Ambruknya Salah Satu Atap Stadion Di Brasil

Ambruknya Salah Satu Atap Stadion Di Brasil

Ambruknya Salah Satu Atap Stadion Di Brasil

Kecelakaan kerja mewarnai stadion yang akan digunakan untuk menggelar Piala Dunia 2014 di Brasil. Pasalnya, ambruknya salah satu atap stadion, mengganggu persiapan Brasil untuk menuju Piala Dunia 2014 mendatang. Diharapkan kejadian yang bisa mengancam itu tidak terulang untuk kedepannya. Pasca insiden jatuhnya crane dan menimpa salah satu sisi Itaquerao Stadium,  yang ada di dalam Corinthian Arena, San Paulo, stadium yang akan dijadikan sebagai pesta pembukaan sepak bola dunia pada musim panas yang akan datang. Ujar kapten Brasil yang ikut menjuarai Piala Dunia tahun 2002. Insden ini mengakibatkan korban tiga orang tewas karena tertimpa atap stadion yang masih belum selesai dikerjakan itu. Hal ini membuat semua kontingen maupun supporter meragukan Brasil untuk menyelenggarakan Piala Dunia dengan baik dan nyaman.

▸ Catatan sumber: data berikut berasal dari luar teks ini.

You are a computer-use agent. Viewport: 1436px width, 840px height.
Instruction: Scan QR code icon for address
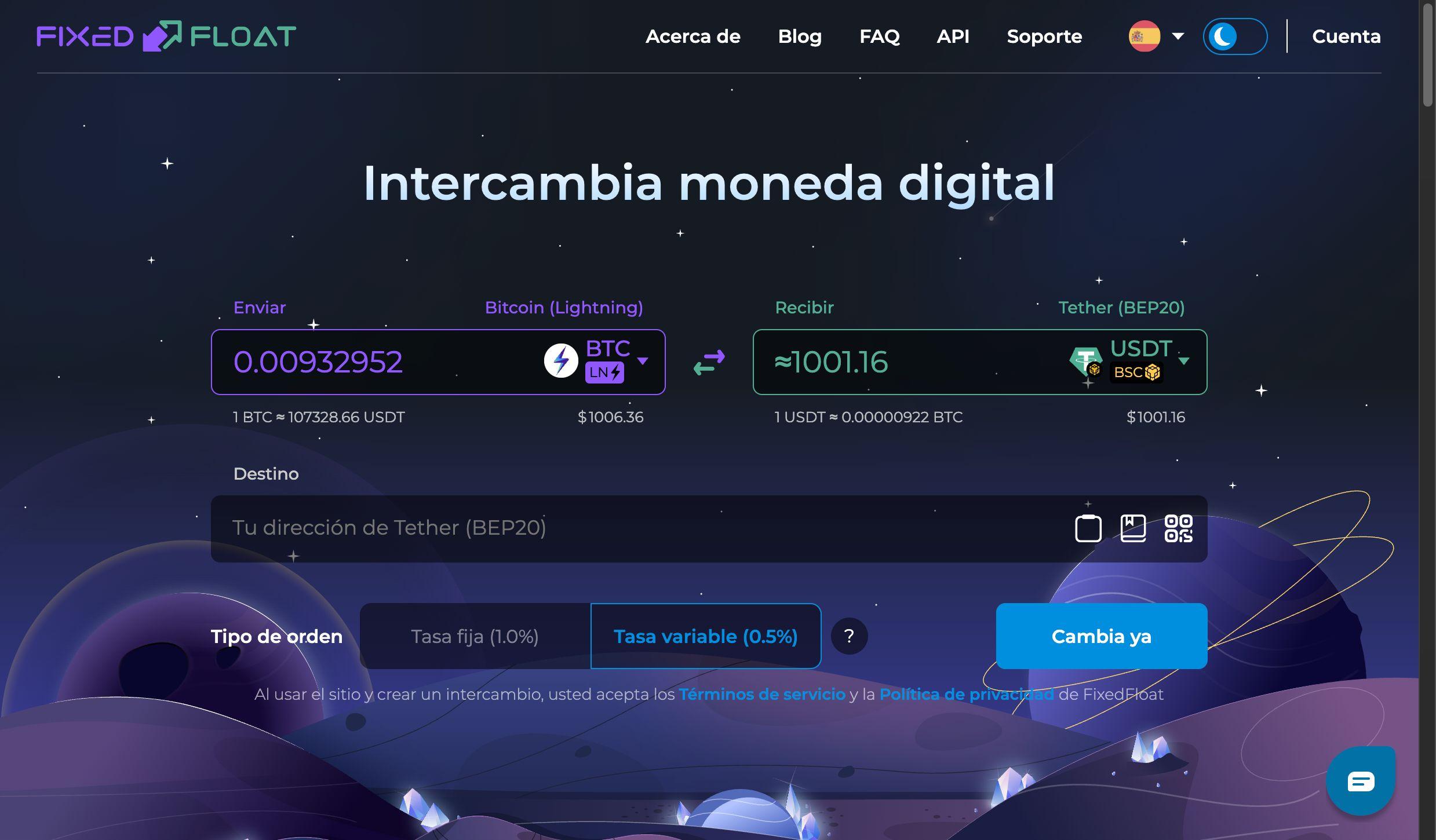(x=1178, y=528)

Pada beberapa tahun terakhir banyak halangan yang terjadi selama persiapan perhelatan sepak bola paling fonomenal di dunia ini. Sebelum peristiwa stadion yang ambruk dan memakan korban jiwa ini, ada pula aksi dari para pekerja yang merasa tidak puas dengan gaji yang diberikan dengan melakukan mogok kerja. Belum juga masalah transportasi dan tingkat keamanan yang masih menjadi tanggungan untuk pemerintah Brasil. Saya kira bahwa insiden seperti itu bisa saja terjadi dimanapun. Sesuatu yang tragis bisa saja terjadi ketika Anda membangun rumah. Kata Cafu seperti yang dikutip dari Soccerway. Dari bangunan sebesar itu apakah Anda bisa membayangkan bagaimana konstruksinya? Arena Corinthians merupakan  bangunan yang memiliki konstruksi yang mengagumkan, jadi saya kira wajar jika terjadi yang seperti itu. Saya kira hal ini tidak sampai mengganggu persiapan kami untuk menyelenggarakan Piala Dunia’. sambungnya lagi.

Tentu saja kami turut prihatin mengenai nasib para pekerja dan keluarga yang ditinggalkan. Karena orang – orang ini yang membantu proses pembangunan Arena Corinthias agar selesai dengan tepat waktu. Jadi kami turut berduka cita untuk keluarga yang kehilangan. Berbeda dengan Lucio, bek senior Brasil yang merasa khawatir akan adanya keraguan dari dunia luar akan kesiapan dan kemampuannya dalam menyelenggarakan Piala Dunia. Ia pun memberi contoh saat Jerman mampu menggelar Piala Dunia 2006 dengan sangat baik,walaupun pada kenyataannya luas negara Jerman lebihh kecil dibanding negaranya Brasil. Tentu saja jelas sekali ada yang merasa takut dan khawatir terhadap kemampuan kami dalam menyelenggarakan acara ini setelah apa yang telah terjadi. Saya kira kami mampu untuk menyelenggarakan Piala Dunia, namun seberapa bagus dan baiknya acara ini merupakan pertanyaan lain. Kata Lucio. Kami mempertanyakan apakah supporter akan didukung dengan transportasi umum yang baik, lingkungan yang nyaman, dan masuh belum ada satu pun orang yang mampu menjawab hal tersebut.